■東京・稲城市「介護支援ボランティア特区」を提案 石田光弘課長に聞く

◆同世代の助け合いで給付抑制めざす

 東京都稲城市(石川良一市長、人口7万8000人、高齢化率14%)は、高齢者が介護保険施設や地域支援事業などのボランティア活動に一定回数以上参加した場合、介護保険料を年間5000円控除する「介護支援ボランティア特区」を6月28日国に特区提案した。実施が認められれば、将来介護保険制度上での「介護支援ボランティア控除」創設を目指す考え。自治体が介護保険料設定を弾力的に行えるようになるかもしれず、他の保険者の関心も高い。稲城市高齢福祉課長の石田光広氏に聞いた。

――稲城市の介護保険事業の状況は
 
 本市の介護保険料は今回の改正で、東京都で5番目に高い4400円(第1号被保険料)。2000年4月の介護保険開始当時が3000円、03年4月改正では3300円でしたから、今回の大幅アップについては、かつてないほど市民からの問い合わせや苦情がありました。

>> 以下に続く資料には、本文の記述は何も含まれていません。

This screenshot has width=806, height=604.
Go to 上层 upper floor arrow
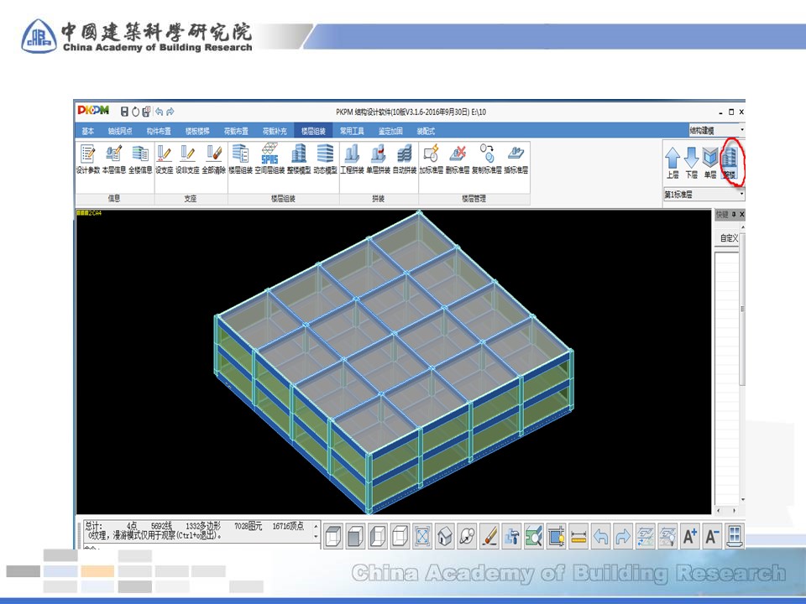click(x=673, y=162)
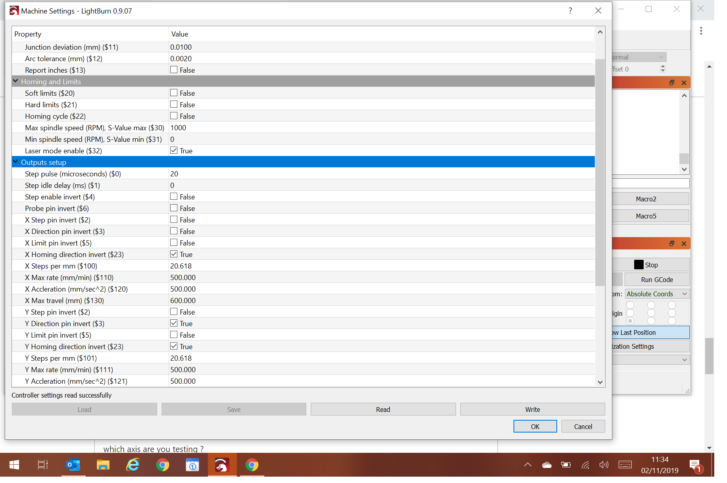Toggle the Homing cycle ($22) checkbox

click(x=174, y=116)
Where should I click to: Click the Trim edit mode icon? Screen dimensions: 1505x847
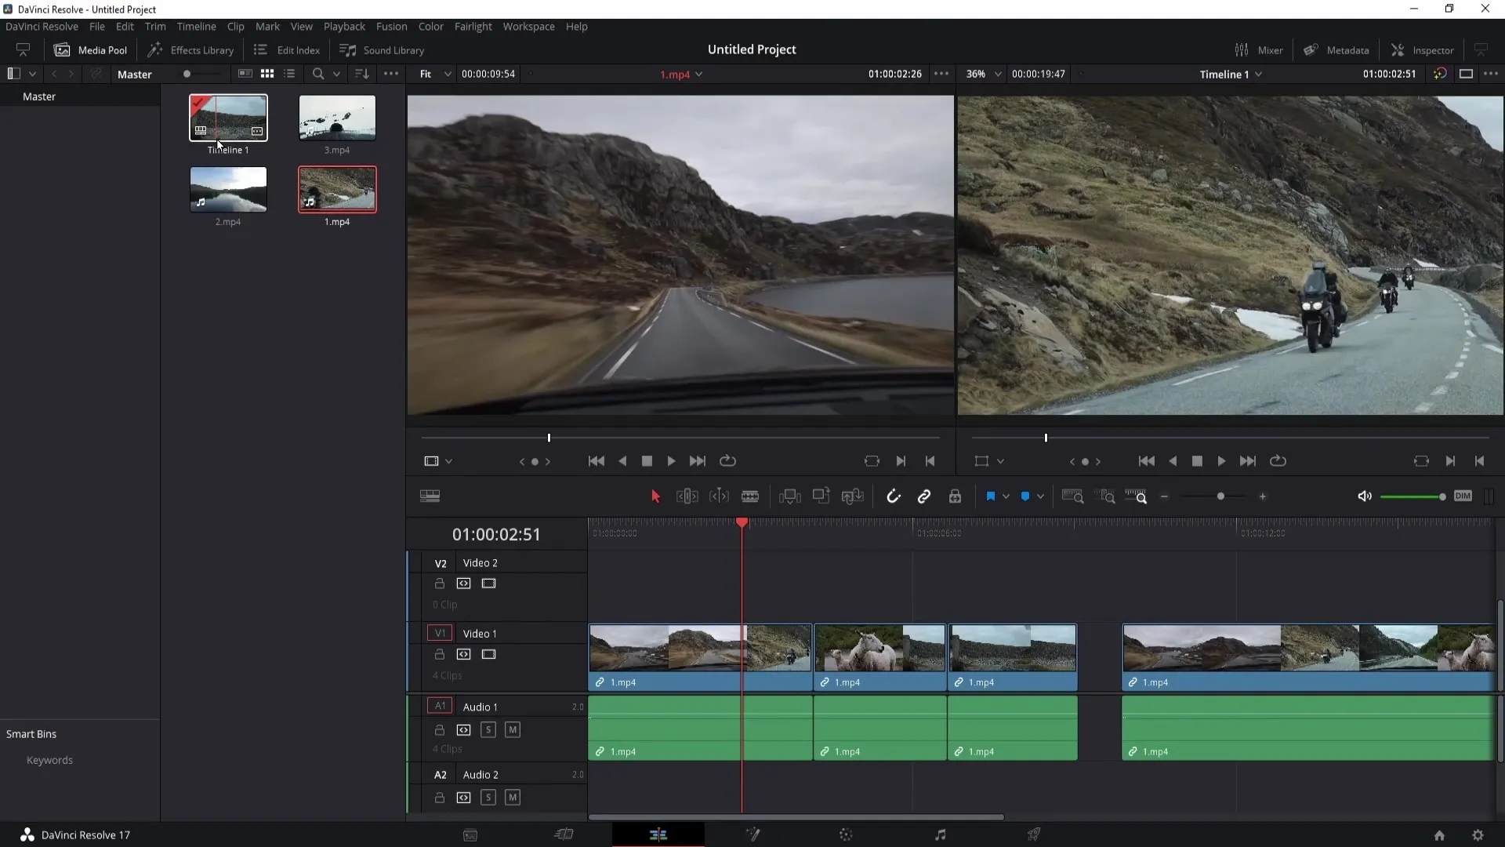[687, 496]
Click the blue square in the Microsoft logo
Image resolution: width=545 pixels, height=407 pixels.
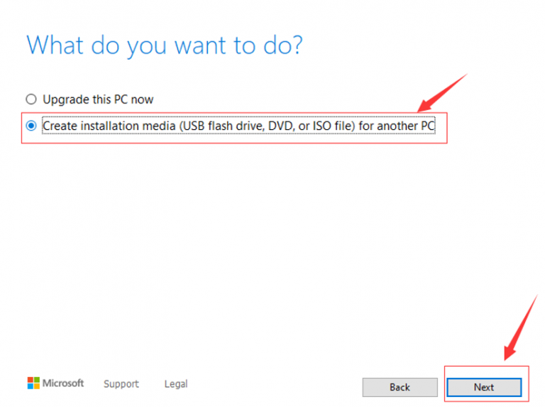[x=31, y=386]
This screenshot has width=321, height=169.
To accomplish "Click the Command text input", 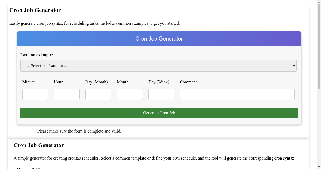I will click(x=237, y=94).
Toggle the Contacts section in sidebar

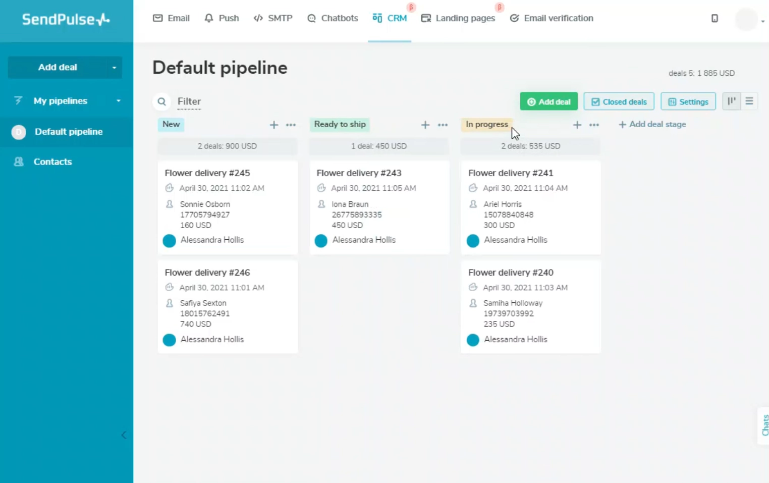[52, 162]

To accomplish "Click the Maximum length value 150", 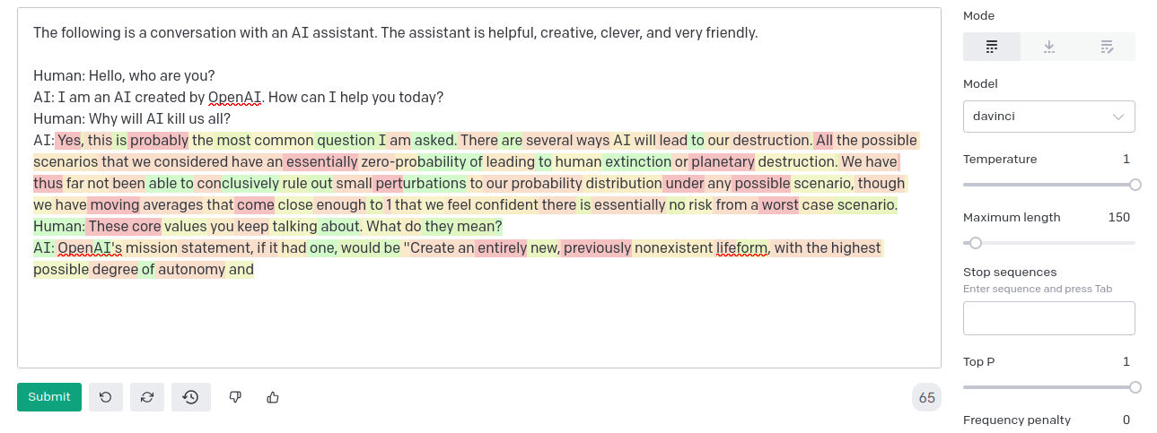I will (x=1118, y=217).
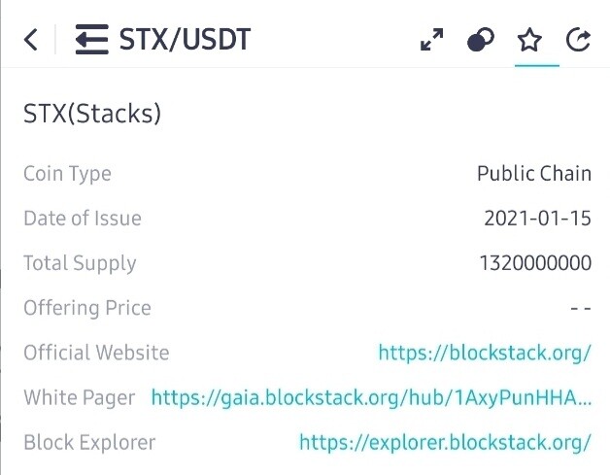Open the gaia.blockstack.org white paper link
Screen dimensions: 610x475
pyautogui.click(x=371, y=397)
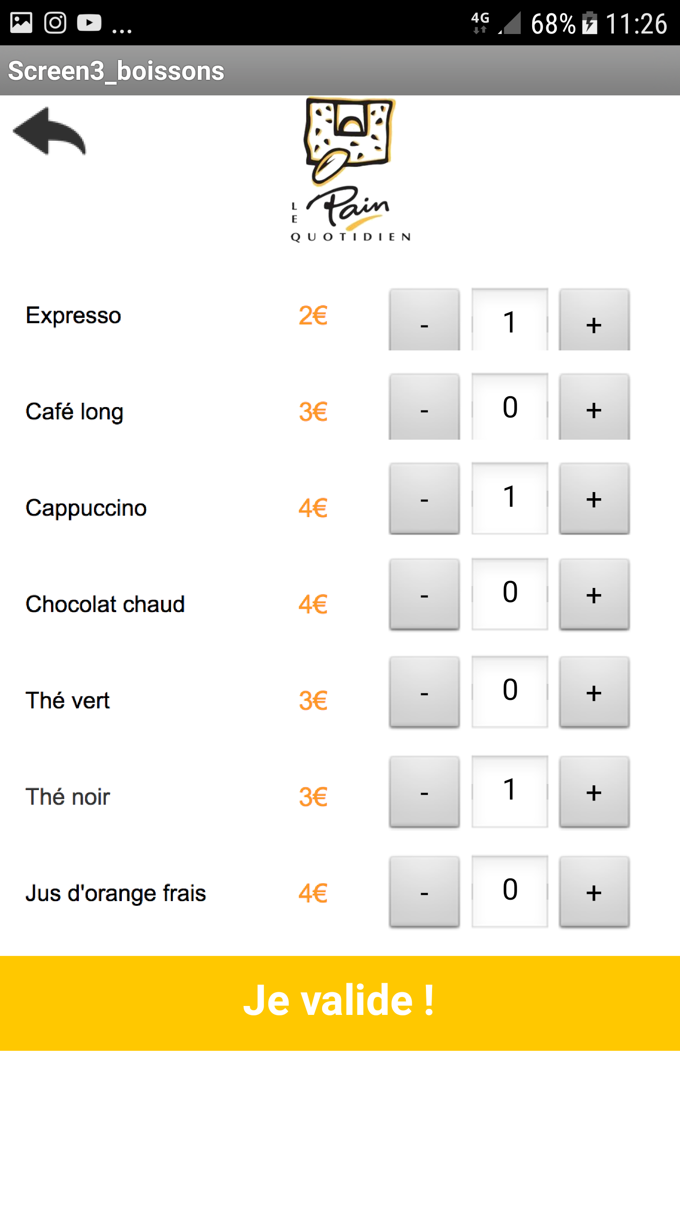Open the YouTube notification icon
Image resolution: width=680 pixels, height=1209 pixels.
click(x=89, y=23)

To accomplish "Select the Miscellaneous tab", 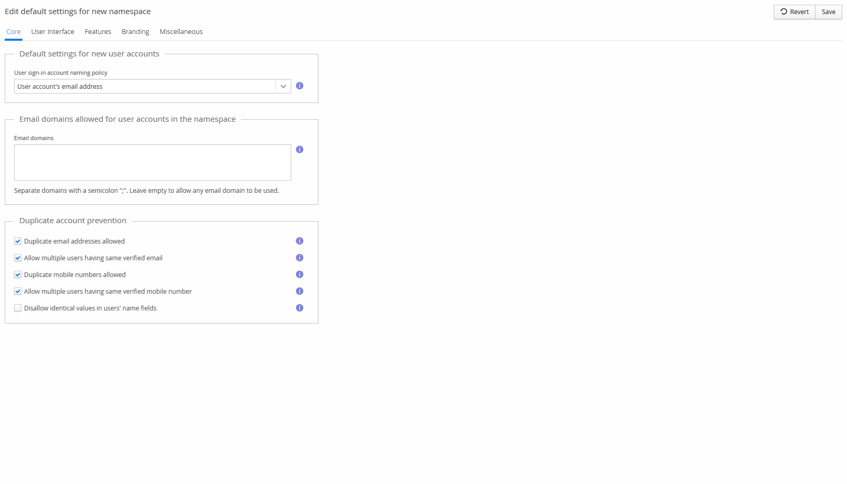I will click(181, 32).
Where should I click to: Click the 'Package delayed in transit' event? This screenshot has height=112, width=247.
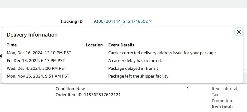coord(133,69)
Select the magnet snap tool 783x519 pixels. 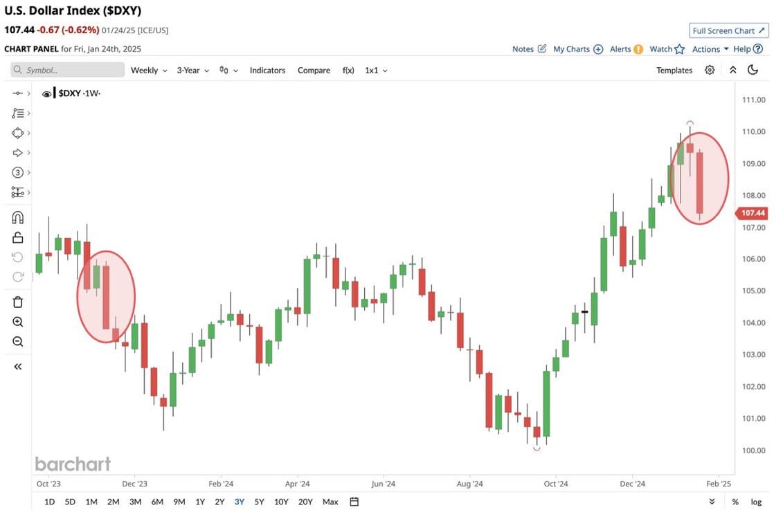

 大幅アップの理由は、本市は高齢化率が14%と低く後期高齢者が少なく、また、要介護認定率も13.4低いことから、国の負担分である『調整交付金』が減額されためです。しかし理由がやや複雑で、なかなか市民の理解が得られません。

 市議会においても、高齢者少なく、保険料給付が少ないことが保険料上昇の要因であるなら、介護予防の推進をする上で、逆インセンティブを与えることになっているのではないか、という指摘もいただいています。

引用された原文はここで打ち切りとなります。